Description of the task: Could you show each line of the records that contains the word "computer"?
-- Supplied material follows --
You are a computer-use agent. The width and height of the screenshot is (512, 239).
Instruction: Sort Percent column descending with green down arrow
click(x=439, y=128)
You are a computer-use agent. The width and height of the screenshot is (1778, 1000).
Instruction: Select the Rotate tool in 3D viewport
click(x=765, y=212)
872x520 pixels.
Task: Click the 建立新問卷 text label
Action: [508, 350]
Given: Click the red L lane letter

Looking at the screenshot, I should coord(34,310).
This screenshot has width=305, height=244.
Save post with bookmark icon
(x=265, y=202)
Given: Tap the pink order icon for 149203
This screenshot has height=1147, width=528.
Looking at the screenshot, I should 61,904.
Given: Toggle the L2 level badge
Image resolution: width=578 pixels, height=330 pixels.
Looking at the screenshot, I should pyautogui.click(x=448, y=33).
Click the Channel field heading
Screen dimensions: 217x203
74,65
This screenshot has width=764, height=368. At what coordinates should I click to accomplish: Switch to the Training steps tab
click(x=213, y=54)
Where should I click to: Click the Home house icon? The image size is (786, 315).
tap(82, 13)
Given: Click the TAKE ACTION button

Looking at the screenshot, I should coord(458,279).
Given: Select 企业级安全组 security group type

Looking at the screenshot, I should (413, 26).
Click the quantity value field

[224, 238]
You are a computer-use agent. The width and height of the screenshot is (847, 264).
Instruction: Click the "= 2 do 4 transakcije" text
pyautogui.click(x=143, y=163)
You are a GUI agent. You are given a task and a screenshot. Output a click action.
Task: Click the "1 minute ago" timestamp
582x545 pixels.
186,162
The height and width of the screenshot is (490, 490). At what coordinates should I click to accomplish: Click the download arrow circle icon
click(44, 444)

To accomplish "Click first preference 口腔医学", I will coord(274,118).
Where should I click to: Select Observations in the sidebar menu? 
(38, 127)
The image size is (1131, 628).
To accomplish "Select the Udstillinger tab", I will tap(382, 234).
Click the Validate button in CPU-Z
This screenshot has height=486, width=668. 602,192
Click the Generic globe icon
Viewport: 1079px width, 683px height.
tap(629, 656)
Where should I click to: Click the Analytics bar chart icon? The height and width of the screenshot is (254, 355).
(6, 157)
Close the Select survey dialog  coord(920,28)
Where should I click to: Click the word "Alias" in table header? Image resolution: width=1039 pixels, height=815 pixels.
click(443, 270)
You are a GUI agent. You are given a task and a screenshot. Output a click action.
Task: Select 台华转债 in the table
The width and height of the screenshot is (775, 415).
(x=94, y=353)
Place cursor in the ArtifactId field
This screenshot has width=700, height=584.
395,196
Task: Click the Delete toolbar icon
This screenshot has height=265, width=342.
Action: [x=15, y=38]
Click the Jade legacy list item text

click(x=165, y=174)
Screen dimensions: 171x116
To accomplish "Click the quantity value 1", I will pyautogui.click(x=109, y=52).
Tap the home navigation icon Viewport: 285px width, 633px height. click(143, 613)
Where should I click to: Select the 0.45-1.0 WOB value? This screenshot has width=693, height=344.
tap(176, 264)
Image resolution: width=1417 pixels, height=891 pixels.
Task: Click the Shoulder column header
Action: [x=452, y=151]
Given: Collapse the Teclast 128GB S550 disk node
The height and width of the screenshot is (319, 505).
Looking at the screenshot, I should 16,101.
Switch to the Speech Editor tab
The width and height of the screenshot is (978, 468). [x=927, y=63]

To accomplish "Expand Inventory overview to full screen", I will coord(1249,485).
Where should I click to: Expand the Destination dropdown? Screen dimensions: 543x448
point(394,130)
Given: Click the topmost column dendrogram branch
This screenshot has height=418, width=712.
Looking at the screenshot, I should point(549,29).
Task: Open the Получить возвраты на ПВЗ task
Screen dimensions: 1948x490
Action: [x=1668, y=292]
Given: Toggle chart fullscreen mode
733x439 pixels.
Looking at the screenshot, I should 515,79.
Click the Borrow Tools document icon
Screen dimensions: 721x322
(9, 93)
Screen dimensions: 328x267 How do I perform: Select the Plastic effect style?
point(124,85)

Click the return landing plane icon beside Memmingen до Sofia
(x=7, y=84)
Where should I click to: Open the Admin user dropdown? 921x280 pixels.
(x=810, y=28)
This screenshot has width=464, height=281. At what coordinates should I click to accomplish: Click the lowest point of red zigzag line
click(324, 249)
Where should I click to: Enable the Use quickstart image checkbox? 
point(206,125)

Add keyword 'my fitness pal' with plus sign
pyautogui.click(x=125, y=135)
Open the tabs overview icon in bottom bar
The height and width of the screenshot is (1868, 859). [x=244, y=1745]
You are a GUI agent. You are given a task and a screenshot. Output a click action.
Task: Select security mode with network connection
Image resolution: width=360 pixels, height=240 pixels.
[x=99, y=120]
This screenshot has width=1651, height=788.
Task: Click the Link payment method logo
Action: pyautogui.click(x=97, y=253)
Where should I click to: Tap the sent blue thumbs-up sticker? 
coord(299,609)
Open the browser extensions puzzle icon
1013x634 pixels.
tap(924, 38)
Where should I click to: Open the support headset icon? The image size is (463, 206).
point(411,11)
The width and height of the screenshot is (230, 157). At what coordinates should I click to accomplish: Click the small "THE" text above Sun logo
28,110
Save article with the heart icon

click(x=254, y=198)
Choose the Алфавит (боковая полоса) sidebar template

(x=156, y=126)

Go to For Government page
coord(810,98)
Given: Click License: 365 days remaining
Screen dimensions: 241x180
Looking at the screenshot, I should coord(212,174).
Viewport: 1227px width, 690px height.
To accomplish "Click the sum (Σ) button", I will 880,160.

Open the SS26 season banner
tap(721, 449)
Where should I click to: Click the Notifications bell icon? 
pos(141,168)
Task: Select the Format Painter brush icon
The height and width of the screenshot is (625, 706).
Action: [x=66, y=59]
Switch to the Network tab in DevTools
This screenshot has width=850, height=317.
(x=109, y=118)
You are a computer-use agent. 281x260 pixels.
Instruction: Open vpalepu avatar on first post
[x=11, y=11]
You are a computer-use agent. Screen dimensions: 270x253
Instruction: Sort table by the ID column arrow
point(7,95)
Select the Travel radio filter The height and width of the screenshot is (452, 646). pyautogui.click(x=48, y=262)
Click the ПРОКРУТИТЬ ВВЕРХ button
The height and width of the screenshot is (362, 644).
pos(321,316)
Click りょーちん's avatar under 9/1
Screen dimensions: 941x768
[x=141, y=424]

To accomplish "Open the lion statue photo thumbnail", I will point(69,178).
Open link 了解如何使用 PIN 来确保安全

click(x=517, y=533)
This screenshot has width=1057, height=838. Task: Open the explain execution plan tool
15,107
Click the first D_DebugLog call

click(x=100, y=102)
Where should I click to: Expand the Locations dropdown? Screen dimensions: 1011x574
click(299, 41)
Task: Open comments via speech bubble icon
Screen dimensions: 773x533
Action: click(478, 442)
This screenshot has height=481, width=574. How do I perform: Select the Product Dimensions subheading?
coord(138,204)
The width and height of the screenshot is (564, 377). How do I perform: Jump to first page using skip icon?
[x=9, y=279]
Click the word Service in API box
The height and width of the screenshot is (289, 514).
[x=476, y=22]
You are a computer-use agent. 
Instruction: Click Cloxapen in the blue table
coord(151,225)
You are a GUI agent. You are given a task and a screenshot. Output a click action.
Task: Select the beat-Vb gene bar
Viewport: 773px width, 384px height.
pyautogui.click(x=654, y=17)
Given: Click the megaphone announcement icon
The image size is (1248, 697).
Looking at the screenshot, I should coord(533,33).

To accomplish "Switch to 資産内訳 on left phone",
-- Supplied material concluded --
The completed task:
You are a computer-use agent. The width and height of the screenshot is (512, 239).
You are a computer-use agent. The width and height of the screenshot is (1778, 1000).
You are a computer-use agent. The width and height of the screenshot is (847, 264).
You are a computer-use agent. 281x260 pixels.
You are a computer-use agent. Screen dimensions: 270x253
You are a computer-use agent. 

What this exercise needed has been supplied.